[PROBLEM] Print every line below exactly. Skip the pictures.

Stored data
========
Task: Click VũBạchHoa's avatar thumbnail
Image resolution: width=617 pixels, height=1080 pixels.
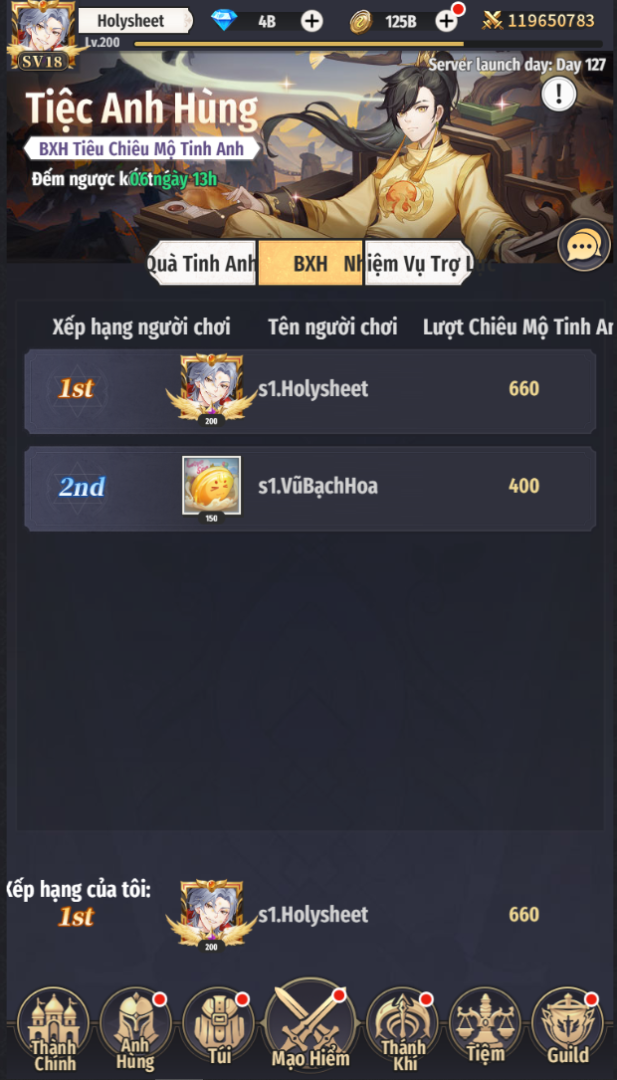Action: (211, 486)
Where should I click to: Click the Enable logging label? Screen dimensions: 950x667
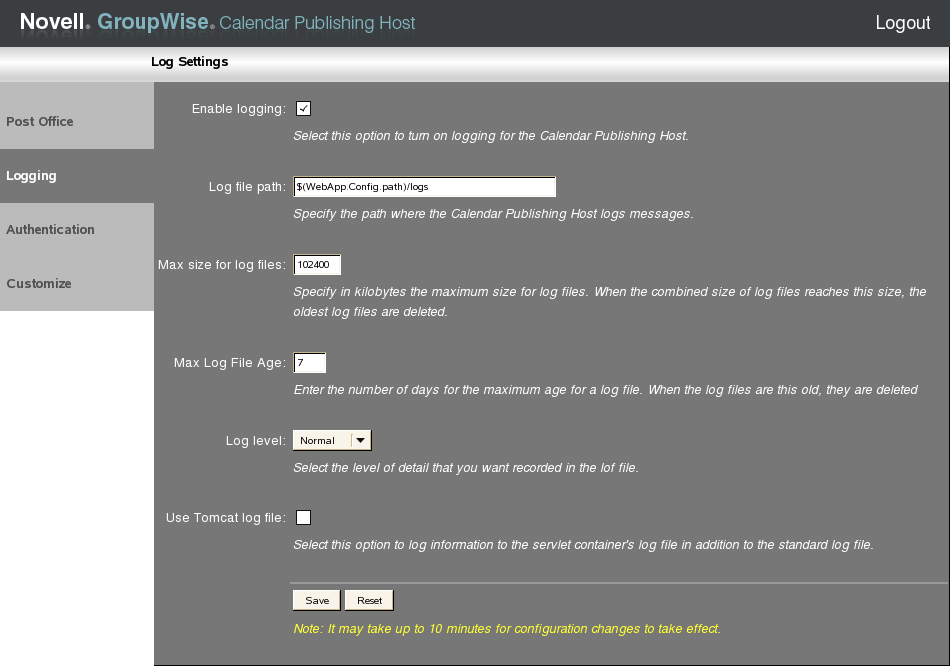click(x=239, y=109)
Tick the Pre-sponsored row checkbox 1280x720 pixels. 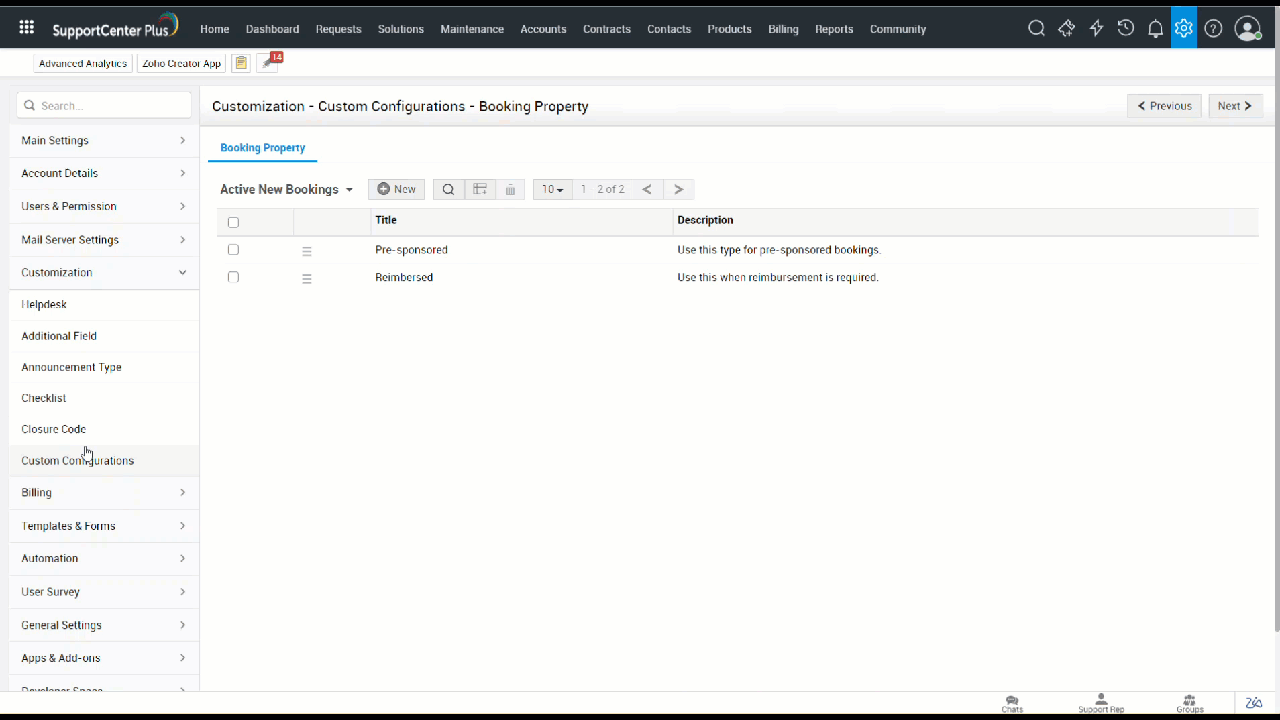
========
[TASK SOLUTION]
Task: Click VũBạchHoa's avatar thumbnail
Image resolution: width=617 pixels, height=1080 pixels.
Action: (211, 486)
Where should I click to: Click the Enable logging label? Screen dimensions: 950x667
click(x=239, y=109)
Tick the Pre-sponsored row checkbox 1280x720 pixels. 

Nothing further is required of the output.